Todo es verdad…

Fecha: 20 de abril de 2020 Categoría: Atisbos Comentarios: 0
Deliciosa película All is True (Todo es verdad), de Kenneth Branagh, quien se da el gusto no sólo de producir y dirigir, sino de interpretar al propio William Shakespeare.
 
Branagh es un experto en la materia. Debutó como director con Enrique V (también interpretó al personaje protagónico: ese joven disipado que se convierte en rey guerrero) a los veintitantos años y siguió llevando a Shakespeare al cine durante toda su carrera. Ahora, en su madurez, encarna al propio Shakespeare en el último tramo de su vida: un Shakespeare abatido, después del incendio que destruyó su teatro, El Globo (The Globe Theatre), retirándose a su pueblo natal (Stratford-upon-Avon), donde terminaría muriendo tres años después. La película es deliciosa, triste, pero con algunos grandes momentos de alegría y redención. Una obra maestra, sin duda.
 
Lo más bello de la película, a mi juicio, es el encuentro actoral de dos maestros: el propio Branagh, como Shakespeare y el maravilloso Ian Mckellen como el Conde de Southampton. A este conde se le atribuyen algunos de los sonetos de Shakespeare, los de naturaleza homoerótica. Shakespeare, no se detuvo allí y también escribió otro paquete de sensuales sonetos a una misteriosa mujer de cabello negro, sin identificar (conocida tan sólo como “The Dark Lady”, es decir, La Dama Oscura). Shakespeare no parecía tener muchos problemas para apasionarse por un género u otro.
 
El caso es que pocas veces se podrá ver en una película un encuentro así, el de los maestros Ian Mckellen y Kenneth Branagh, derramando genialidad en la pantalla eterna.
 
Es el encuentro de dos ancianos recordando los versos que los unen, donde emociones poderosas se conjugan sin posibilidad alguna de plena realización. Es el canto a una belleza efímera y a la vez eterna.
 
La escena realmente da miedo por todo lo que evoca.
 
Con Shakespeare mantengo una relación tormentosa desde hace años. Lo leo (he leído muchas veces algunas de sus obras) pero no puedo dejar de subrayar cada renglón mientras lo hago, lo cual convierte mi lectura en un ejercicio casi tortuoso. Disfruté, además, casi todas las películas inspiradas en sus obras y en su propia vida, pero creo que ésta será una de mis favoritas.
 
Conozco, claro, la versión (popular versión, debo admitir) que condena a Shakespeare al papel de un simple monigote, afirmando que la real autoría de sus obras correspondió a otro, un escritor fantasma que nunca quiso poner su propio nombre en sus escritos. La conjetura comprende a Francis Bacon, a Henry Neville o incluso a Christopher Marlowe.
 
Para mí, sin embargo, tales hipótesis son puras tonterías.
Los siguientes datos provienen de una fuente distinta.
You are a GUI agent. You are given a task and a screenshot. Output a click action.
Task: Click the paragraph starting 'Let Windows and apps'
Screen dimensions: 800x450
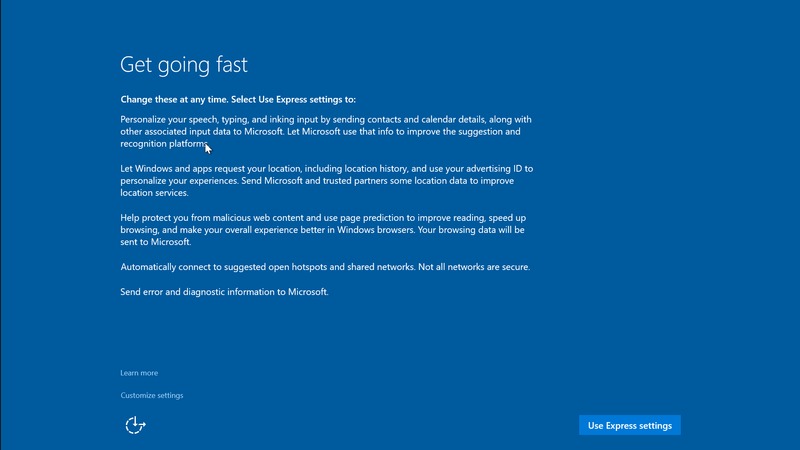327,180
Las considero una expresión más de la acabada conjura de los necios sobre los gigantes: nunca pueden soportar que alguien posea el genio, que a los demás les está vedado y por ello suponen que sus obras son en realidad de otros.
 
En este caso, se trata también de la expresión de un rencor de clase: los de ínfulas nobles no pueden admitir que un hombre salido de las clases modestas pueda bordar historias donde domina el conocimiento psicológico profundo, las anécdotas crudas de la nobleza y la pasión de las grandes ideas.
 
Shakespeare, sin embargo, sigue vigente, por encima del mismo Bacon, ya no se diga de Neville o de Marlowe. Además, nos sigue regalando grandes momentos, a veces de forma indirecta, como en ese encuentro imaginario con el Conde de Southampton.